Bitburger is one we see often on commercials, especially during televised sports. Everyone knows their slogan "Bitte ein Bit" ("Ask for a Bit" or "A Bit, Please")...their commercials are everywhere! Bitburg is located in the Eifel mountain area of Rhineland-Palatinate, near the Luxembourg border. Though pretty much every Geman brewery uses only the best ingredients, Bitbuger claims that its water source (drawn from the Bitburg Triassic Trough) gives it a superior, crisp Pilsner taste. Whether or not the water filtered through million-year old shell and sandstone makes a better beer or not, Bitburger is doing something right and is one of the top 3 selling beers across Germany.

In our contest, we preferred the Hasseröder, however. The Bit lived up to its word association and was a bit bitter compared to the crisp Hasseröder.  And in addition to a preferable taste, the Hasseröder had a really pleasing, crisp fizziness to it.  

Then we have Wernesgrüner's "Legendary Pils" vs König Pilsener, Germany's "King of Beer." Wernesgrüner has been brewing beer since 1436, which they make sure to point out was a good 50 years "before Columbus discovered America."  It's available these days in the US and Canada, and you'll definitely find it in any US Aldi that sells beer. (American friends, if you have an Aldi in your town, give it a visit!) Wernesgrüner has a long tradition of export to North America, as it was served on Hapag-Lloyd's famous Hamburg-New York cruise line in the early 1900s and was also often taken to other countries as a gift by German travellers. Today, it's owned by the Bitburger Group, and is pitched as a brewery combining hundreds of years of experience with modern technology to produce a Legendary beer.

The König Pilsener today is also part of the Bitburger Group.

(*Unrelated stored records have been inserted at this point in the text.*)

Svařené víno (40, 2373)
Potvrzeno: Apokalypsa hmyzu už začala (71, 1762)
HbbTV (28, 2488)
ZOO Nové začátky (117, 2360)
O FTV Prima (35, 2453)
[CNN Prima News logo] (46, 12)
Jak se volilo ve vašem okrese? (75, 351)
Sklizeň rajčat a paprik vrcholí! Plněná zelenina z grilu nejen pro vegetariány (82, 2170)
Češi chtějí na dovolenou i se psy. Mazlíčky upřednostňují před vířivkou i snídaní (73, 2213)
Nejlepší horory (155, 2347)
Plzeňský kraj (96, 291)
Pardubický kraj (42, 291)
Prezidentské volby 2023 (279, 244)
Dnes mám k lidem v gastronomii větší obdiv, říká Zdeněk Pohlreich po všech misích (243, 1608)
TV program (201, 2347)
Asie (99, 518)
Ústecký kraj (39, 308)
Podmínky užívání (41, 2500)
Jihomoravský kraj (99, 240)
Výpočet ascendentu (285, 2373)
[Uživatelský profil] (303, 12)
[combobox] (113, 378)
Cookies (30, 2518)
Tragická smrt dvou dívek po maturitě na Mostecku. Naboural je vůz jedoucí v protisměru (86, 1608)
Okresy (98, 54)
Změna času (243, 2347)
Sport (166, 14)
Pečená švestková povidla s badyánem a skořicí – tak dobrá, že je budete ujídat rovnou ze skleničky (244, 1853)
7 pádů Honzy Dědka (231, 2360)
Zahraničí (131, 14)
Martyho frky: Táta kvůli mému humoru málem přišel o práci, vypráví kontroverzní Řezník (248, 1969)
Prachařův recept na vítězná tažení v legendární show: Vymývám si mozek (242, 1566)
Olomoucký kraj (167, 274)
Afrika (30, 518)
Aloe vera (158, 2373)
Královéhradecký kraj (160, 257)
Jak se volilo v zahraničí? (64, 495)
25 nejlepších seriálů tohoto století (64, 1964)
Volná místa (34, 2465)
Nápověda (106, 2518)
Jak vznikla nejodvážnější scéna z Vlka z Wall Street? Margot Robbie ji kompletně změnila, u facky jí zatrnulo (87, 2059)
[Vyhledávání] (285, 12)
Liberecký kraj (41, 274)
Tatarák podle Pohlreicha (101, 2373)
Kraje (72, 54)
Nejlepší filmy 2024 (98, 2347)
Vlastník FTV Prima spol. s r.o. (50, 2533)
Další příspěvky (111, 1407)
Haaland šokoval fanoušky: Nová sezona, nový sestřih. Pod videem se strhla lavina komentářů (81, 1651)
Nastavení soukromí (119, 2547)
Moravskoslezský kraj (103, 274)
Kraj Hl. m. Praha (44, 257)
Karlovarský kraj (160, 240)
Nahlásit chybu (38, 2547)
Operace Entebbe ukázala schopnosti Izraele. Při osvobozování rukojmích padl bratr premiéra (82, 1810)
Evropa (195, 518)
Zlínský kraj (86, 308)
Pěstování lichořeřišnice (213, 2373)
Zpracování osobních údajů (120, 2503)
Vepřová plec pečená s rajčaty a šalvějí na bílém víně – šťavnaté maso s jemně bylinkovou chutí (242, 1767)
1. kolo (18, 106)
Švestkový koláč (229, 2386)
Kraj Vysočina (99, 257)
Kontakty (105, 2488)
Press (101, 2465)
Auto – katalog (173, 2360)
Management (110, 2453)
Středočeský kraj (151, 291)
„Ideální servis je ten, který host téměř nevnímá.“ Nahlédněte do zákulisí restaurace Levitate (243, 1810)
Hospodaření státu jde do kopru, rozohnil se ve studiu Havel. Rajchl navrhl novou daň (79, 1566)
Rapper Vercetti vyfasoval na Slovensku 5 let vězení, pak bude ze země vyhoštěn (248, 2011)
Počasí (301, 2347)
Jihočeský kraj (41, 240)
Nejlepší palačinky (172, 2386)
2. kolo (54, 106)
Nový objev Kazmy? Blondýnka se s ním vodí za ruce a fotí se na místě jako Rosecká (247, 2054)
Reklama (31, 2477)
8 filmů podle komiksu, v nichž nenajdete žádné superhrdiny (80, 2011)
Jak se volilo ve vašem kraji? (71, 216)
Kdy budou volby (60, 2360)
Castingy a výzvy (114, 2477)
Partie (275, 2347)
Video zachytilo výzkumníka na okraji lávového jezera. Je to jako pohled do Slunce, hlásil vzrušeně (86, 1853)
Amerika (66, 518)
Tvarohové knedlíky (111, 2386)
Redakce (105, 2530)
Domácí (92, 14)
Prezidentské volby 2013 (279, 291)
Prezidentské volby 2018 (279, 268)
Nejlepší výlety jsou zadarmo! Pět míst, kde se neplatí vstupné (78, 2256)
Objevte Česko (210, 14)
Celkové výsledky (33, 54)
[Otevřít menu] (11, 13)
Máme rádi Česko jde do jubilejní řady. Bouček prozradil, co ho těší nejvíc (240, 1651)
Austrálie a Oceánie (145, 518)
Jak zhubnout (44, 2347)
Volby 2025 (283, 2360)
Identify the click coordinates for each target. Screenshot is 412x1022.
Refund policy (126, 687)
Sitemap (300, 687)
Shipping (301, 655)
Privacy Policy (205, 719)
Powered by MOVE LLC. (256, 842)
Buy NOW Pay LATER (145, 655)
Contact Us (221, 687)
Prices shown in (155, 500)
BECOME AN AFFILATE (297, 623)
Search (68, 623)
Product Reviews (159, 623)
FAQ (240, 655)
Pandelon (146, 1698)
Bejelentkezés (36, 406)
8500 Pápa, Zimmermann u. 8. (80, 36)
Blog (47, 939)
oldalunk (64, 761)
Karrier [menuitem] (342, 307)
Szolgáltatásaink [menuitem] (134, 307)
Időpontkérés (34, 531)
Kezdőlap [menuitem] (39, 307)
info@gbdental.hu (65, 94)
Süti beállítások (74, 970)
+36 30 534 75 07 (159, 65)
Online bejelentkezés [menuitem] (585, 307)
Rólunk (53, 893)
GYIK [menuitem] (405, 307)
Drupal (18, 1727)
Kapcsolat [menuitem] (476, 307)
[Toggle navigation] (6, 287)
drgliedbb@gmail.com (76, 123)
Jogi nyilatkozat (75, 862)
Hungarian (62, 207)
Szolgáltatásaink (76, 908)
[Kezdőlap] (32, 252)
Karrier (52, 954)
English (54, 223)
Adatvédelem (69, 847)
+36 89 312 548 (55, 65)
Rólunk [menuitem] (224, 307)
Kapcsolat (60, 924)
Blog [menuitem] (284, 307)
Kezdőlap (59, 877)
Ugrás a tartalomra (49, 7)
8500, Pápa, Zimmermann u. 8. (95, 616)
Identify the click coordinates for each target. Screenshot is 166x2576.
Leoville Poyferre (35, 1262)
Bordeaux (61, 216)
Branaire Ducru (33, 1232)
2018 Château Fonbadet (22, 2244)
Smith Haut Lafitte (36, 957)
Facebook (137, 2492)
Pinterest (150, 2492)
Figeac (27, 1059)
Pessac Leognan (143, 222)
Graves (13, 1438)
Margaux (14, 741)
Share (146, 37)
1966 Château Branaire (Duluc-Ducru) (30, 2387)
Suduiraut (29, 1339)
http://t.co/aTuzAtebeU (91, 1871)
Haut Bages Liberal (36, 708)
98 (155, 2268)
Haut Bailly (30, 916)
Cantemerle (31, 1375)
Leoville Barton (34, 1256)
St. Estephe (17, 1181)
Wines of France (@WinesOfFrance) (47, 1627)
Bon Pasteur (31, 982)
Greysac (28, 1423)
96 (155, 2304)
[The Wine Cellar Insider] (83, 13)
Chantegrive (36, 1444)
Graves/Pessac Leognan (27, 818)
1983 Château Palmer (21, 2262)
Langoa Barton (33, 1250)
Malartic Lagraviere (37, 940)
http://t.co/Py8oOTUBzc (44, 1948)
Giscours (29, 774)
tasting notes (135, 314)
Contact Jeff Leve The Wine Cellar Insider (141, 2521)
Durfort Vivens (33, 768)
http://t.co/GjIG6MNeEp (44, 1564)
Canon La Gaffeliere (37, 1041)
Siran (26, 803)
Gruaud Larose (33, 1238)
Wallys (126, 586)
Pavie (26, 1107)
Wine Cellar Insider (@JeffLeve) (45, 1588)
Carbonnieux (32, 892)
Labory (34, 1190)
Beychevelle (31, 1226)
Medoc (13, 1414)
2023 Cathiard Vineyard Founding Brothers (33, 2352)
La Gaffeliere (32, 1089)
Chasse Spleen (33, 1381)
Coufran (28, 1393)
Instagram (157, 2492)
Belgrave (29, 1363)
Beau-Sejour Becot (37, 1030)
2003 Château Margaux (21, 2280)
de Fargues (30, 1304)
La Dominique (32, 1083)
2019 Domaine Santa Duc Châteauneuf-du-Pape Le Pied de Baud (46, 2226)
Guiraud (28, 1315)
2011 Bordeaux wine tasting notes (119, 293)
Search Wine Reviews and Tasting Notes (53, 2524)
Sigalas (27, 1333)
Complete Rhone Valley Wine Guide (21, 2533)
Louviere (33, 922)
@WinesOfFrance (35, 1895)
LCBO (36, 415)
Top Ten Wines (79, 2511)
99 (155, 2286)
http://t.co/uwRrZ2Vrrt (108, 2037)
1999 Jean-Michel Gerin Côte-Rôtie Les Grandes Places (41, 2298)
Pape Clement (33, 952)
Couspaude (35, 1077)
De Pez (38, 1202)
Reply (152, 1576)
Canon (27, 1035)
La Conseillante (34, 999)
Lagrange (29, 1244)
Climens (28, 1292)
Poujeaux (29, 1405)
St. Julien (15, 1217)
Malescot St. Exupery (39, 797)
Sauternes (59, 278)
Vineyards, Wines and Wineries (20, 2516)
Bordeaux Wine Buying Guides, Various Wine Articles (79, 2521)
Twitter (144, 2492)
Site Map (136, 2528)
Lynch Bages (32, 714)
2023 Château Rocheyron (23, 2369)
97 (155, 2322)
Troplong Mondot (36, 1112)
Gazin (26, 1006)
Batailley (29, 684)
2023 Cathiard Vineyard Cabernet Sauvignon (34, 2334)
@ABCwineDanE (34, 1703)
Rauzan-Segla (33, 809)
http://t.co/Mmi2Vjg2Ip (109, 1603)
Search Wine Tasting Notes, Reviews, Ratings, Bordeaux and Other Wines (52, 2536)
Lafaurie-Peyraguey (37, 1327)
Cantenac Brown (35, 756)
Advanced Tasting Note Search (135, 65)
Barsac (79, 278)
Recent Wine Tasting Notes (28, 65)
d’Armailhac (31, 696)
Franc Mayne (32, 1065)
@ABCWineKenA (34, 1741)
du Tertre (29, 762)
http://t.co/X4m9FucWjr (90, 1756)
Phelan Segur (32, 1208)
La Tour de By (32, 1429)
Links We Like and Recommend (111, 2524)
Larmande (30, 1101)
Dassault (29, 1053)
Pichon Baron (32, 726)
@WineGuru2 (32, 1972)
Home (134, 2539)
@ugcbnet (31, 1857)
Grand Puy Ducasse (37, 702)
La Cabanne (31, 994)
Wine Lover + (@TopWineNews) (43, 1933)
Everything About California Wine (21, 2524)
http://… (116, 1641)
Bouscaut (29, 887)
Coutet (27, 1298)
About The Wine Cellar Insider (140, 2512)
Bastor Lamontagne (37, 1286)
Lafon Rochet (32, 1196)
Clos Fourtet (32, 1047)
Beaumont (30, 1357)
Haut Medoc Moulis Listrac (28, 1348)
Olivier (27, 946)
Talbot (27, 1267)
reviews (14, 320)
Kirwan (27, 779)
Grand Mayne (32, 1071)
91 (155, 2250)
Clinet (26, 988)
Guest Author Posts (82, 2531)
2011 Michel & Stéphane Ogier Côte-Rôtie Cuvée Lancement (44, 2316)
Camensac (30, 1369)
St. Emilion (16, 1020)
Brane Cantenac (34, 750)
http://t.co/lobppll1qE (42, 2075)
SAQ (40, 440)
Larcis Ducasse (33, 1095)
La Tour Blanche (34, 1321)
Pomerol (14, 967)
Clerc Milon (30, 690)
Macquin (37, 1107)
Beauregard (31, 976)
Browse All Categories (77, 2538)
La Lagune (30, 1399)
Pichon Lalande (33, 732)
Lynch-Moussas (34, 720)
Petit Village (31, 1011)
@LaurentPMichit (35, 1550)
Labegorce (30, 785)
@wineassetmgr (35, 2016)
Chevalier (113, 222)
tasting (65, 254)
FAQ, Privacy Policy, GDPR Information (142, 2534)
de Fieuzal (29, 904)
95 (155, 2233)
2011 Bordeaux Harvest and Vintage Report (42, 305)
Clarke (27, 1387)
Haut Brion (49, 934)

In addition to the usual sports marketing, they use German celebrities Til Schweiger and Boris Becker (seriously, he and his ladies are always in the tabloids and social pages!!) in promotions. König Pilsener has been around since 1825, when Herr König began brewing his beer. The brewery focuses on Pils today, though also produces an Altbier and several other beer drinks (radler, malz, alcohol-free, etc). They've been making Pils since before it was popular, so why change? This one comes from Duisburg, an inland port and major steel producing area near Düsseldorf. 

Both of these beers were considerably lighter tasting than the other two, but we picked the Wernesgrüner to be the Bitburger Group's representative in the next round.  

 

Though it's one of the biggest brewery groups in Germany, Bitburger's three pils could not stand up to InBev's Hasseröder.  Most likely it's our Bavarian-trained palates...we don't favor the super hoppy beers. It was, of course, a Pils, but we really enjoyed that they added some maltiness to balance out the hops. A really great pilsner beer.